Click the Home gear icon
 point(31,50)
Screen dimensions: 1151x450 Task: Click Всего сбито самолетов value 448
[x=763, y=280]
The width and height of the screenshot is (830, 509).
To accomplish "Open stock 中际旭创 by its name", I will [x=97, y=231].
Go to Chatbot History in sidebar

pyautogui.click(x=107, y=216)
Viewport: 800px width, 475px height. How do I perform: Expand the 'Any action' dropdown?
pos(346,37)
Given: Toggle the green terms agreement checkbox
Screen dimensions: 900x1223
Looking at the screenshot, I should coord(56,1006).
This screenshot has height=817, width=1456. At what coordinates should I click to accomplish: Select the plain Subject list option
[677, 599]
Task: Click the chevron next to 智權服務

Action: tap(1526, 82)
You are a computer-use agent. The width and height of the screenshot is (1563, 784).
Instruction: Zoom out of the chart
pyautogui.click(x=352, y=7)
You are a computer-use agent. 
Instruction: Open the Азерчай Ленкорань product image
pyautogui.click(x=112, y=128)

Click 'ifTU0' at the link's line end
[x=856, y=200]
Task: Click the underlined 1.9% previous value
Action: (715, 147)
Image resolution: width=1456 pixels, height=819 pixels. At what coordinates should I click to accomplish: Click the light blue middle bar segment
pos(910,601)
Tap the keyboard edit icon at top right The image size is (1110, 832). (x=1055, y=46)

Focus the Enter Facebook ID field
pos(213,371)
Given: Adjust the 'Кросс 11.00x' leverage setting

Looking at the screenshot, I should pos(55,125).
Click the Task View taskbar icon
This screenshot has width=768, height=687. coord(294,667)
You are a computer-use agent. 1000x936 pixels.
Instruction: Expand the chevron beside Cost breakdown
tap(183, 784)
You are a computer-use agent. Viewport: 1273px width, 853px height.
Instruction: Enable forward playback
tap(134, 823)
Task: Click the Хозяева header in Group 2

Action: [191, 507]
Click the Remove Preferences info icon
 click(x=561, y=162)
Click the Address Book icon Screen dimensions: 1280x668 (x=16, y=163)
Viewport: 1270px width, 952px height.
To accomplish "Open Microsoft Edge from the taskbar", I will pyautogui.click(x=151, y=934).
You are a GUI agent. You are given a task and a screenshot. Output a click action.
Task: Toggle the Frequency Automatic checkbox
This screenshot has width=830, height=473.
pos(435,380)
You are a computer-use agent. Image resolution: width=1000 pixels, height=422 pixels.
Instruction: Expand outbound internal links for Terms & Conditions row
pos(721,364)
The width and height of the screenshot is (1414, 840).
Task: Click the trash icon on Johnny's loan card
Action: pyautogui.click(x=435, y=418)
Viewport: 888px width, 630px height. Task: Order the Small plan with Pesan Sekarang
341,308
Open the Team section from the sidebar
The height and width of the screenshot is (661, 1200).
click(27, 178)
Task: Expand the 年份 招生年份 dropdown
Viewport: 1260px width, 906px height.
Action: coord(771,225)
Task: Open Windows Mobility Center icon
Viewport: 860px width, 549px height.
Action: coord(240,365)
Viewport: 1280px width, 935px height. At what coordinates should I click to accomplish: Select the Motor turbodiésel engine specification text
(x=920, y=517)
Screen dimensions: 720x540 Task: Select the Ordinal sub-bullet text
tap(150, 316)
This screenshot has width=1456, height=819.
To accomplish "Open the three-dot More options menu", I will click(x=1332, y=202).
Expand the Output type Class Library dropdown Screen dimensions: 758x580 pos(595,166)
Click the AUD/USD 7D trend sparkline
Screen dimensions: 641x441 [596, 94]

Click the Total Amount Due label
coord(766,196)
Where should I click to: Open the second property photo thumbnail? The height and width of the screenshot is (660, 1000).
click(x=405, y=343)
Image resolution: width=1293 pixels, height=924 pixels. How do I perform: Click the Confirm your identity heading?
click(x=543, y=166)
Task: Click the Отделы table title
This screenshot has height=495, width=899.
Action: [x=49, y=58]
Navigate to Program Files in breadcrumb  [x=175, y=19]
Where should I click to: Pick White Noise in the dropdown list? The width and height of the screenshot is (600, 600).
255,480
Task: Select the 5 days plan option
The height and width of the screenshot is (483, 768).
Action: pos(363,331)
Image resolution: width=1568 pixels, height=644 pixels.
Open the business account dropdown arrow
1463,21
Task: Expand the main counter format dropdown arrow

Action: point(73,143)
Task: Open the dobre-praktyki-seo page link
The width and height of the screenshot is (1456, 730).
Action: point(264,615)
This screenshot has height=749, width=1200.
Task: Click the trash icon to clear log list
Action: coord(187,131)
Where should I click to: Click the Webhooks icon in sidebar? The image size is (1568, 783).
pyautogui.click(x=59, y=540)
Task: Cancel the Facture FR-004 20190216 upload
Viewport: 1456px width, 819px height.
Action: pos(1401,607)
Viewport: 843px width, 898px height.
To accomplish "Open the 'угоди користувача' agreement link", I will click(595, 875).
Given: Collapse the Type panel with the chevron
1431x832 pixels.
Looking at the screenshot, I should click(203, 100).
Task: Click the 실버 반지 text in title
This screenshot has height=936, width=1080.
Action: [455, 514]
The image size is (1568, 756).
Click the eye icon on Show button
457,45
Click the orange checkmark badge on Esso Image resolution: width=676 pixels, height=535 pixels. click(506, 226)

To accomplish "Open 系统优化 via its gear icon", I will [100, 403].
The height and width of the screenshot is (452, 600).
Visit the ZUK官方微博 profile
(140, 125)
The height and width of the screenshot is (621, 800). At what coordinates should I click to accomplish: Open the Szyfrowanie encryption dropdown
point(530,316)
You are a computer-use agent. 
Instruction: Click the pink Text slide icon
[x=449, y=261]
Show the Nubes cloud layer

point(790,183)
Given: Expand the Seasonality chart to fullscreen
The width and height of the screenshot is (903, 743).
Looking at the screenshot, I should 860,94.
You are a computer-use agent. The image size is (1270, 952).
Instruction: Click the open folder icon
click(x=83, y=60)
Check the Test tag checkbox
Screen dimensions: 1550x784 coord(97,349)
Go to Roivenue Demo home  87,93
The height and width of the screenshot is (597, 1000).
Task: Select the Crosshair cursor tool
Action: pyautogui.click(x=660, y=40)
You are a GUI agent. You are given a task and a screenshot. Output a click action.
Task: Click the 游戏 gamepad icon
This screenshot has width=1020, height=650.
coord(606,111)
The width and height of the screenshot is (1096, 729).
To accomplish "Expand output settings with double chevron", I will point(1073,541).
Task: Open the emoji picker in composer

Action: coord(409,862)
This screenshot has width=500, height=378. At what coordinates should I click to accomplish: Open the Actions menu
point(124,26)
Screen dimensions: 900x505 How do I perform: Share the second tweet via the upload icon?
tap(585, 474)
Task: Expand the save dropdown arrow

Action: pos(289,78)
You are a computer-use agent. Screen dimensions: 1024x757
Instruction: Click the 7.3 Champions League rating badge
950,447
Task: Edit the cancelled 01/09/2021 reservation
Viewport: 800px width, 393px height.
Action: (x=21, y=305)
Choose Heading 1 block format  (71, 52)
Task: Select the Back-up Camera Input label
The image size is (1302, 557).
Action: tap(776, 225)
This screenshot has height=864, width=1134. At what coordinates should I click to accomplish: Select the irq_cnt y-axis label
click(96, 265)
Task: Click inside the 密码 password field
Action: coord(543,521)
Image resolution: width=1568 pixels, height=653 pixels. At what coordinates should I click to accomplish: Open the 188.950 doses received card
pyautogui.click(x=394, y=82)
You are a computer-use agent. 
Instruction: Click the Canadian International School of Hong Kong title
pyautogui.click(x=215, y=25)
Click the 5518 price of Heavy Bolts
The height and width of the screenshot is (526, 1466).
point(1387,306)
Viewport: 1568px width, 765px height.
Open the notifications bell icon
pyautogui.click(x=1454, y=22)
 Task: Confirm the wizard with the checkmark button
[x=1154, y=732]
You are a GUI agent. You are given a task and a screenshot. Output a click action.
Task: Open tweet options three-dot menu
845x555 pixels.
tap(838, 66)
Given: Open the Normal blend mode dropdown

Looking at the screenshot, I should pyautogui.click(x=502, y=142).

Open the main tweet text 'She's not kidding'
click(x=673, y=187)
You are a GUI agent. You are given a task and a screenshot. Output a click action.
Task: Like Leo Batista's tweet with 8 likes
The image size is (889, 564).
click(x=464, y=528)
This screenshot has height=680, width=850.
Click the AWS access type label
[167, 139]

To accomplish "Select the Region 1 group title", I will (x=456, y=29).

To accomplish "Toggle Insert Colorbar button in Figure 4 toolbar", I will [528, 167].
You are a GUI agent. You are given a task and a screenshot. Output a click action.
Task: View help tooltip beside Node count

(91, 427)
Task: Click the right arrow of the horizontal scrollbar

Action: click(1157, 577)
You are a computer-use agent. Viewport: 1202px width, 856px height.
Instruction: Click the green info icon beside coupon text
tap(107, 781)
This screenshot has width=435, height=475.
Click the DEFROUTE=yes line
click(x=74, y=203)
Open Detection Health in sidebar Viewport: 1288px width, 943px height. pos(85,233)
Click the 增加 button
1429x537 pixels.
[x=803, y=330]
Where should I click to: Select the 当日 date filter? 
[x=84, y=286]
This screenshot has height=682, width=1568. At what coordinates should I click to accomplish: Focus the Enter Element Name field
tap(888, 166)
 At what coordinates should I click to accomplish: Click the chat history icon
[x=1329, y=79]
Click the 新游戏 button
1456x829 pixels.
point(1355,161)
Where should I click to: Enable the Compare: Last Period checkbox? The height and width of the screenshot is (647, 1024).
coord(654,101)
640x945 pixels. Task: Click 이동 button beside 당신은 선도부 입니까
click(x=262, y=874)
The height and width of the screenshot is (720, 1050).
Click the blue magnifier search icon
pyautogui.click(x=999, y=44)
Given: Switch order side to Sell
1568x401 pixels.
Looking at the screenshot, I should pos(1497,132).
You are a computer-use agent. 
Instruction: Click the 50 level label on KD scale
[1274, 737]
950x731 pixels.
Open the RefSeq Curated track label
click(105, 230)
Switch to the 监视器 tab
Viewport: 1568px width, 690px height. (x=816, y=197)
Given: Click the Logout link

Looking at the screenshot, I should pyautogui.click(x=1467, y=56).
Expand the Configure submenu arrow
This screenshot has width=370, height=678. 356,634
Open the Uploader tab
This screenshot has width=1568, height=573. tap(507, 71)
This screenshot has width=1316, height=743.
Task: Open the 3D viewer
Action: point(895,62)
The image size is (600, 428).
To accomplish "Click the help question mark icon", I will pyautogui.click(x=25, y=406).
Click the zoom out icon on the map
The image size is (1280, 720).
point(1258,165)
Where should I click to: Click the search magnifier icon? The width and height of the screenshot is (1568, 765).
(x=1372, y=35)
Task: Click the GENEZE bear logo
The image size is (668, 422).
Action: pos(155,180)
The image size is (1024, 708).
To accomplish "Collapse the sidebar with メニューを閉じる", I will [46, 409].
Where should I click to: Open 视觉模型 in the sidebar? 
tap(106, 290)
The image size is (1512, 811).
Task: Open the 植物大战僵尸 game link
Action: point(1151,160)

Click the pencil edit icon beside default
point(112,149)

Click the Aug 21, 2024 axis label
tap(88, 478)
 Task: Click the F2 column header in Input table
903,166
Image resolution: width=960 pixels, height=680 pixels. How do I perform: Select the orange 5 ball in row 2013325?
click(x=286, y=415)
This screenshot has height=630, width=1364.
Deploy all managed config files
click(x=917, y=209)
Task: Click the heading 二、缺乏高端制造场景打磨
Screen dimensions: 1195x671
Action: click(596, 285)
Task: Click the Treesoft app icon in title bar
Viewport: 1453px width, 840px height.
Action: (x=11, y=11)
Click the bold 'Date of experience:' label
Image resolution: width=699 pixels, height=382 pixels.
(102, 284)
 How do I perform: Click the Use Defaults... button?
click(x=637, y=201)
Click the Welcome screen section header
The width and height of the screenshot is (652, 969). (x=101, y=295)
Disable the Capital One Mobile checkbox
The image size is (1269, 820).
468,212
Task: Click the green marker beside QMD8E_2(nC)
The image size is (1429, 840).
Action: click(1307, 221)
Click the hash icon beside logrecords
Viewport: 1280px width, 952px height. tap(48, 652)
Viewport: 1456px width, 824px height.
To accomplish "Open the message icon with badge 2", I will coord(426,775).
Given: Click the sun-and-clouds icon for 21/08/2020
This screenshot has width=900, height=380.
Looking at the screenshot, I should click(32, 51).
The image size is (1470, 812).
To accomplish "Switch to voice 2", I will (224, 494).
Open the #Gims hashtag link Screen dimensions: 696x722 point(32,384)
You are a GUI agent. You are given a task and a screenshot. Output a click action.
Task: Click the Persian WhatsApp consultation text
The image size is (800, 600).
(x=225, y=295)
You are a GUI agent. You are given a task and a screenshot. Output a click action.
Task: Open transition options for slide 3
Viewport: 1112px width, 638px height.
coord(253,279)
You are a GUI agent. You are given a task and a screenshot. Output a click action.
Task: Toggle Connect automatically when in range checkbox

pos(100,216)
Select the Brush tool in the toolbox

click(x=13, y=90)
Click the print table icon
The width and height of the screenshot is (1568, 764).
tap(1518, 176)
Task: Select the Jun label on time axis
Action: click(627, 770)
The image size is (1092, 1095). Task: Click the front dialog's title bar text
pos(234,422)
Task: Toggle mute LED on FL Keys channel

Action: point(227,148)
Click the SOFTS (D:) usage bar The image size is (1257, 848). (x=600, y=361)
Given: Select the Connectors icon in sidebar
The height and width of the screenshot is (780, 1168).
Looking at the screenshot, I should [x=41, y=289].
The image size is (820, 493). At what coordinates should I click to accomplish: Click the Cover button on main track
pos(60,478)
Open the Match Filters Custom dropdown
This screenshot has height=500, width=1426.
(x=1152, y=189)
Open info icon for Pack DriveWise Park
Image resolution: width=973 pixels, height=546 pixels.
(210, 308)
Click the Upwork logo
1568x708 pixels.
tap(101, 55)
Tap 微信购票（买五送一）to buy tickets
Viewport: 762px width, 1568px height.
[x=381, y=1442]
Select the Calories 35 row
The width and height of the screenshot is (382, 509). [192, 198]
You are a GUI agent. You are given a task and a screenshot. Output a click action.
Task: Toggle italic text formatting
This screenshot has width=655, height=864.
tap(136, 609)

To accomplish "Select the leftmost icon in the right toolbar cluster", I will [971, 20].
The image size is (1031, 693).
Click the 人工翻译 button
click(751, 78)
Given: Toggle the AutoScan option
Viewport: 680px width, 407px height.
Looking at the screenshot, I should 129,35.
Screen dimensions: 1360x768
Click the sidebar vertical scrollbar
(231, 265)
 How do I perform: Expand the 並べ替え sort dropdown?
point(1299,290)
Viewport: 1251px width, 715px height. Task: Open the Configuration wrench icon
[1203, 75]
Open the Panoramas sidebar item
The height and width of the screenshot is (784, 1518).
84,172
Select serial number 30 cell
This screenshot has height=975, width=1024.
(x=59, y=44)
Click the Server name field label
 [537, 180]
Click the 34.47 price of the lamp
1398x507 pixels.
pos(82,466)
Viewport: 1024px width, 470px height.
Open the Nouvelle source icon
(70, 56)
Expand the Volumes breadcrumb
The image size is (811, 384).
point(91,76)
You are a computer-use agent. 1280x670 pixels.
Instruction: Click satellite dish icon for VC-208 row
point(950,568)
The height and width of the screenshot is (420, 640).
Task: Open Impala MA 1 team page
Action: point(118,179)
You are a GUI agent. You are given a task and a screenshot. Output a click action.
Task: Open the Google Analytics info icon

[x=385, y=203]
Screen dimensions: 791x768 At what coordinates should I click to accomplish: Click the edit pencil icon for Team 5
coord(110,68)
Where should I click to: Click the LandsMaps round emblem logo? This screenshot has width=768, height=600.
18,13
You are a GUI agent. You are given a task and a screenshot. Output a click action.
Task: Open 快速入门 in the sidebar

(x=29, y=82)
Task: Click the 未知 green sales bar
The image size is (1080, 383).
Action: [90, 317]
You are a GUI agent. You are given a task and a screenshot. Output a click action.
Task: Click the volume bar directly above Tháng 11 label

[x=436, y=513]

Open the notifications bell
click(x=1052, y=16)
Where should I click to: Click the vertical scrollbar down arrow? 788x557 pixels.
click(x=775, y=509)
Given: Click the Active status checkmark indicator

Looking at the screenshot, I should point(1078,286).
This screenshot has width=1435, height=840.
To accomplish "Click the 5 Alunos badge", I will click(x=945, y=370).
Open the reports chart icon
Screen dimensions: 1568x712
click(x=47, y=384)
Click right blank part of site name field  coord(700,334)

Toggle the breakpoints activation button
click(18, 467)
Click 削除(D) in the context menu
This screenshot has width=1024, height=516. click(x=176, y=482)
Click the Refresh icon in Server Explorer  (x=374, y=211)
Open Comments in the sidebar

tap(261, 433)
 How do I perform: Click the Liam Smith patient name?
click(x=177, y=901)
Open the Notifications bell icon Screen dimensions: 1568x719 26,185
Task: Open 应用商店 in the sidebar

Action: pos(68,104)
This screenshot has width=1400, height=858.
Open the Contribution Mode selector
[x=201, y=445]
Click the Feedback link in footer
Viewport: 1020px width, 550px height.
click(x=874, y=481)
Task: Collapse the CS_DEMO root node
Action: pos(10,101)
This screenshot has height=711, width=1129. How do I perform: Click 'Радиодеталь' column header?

▶ [EXERCISE TASK]: Reproduce the rows verbatim from the first line above through the line containing "Action: tap(1526, 82)", including that line.

▶ [TASK SOLUTION]:
Click the Home gear icon
 point(31,50)
Screen dimensions: 1151x450 Task: Click Всего сбито самолетов value 448
[x=763, y=280]
The width and height of the screenshot is (830, 509).
To accomplish "Open stock 中际旭创 by its name", I will [x=97, y=231].
Go to Chatbot History in sidebar

pyautogui.click(x=107, y=216)
Viewport: 800px width, 475px height. How do I perform: Expand the 'Any action' dropdown?
pos(346,37)
Given: Toggle the green terms agreement checkbox
Screen dimensions: 900x1223
Looking at the screenshot, I should coord(56,1006).
This screenshot has height=817, width=1456. At what coordinates should I click to accomplish: Select the plain Subject list option
[677, 599]
Task: Click the chevron next to 智權服務

Action: tap(1526, 82)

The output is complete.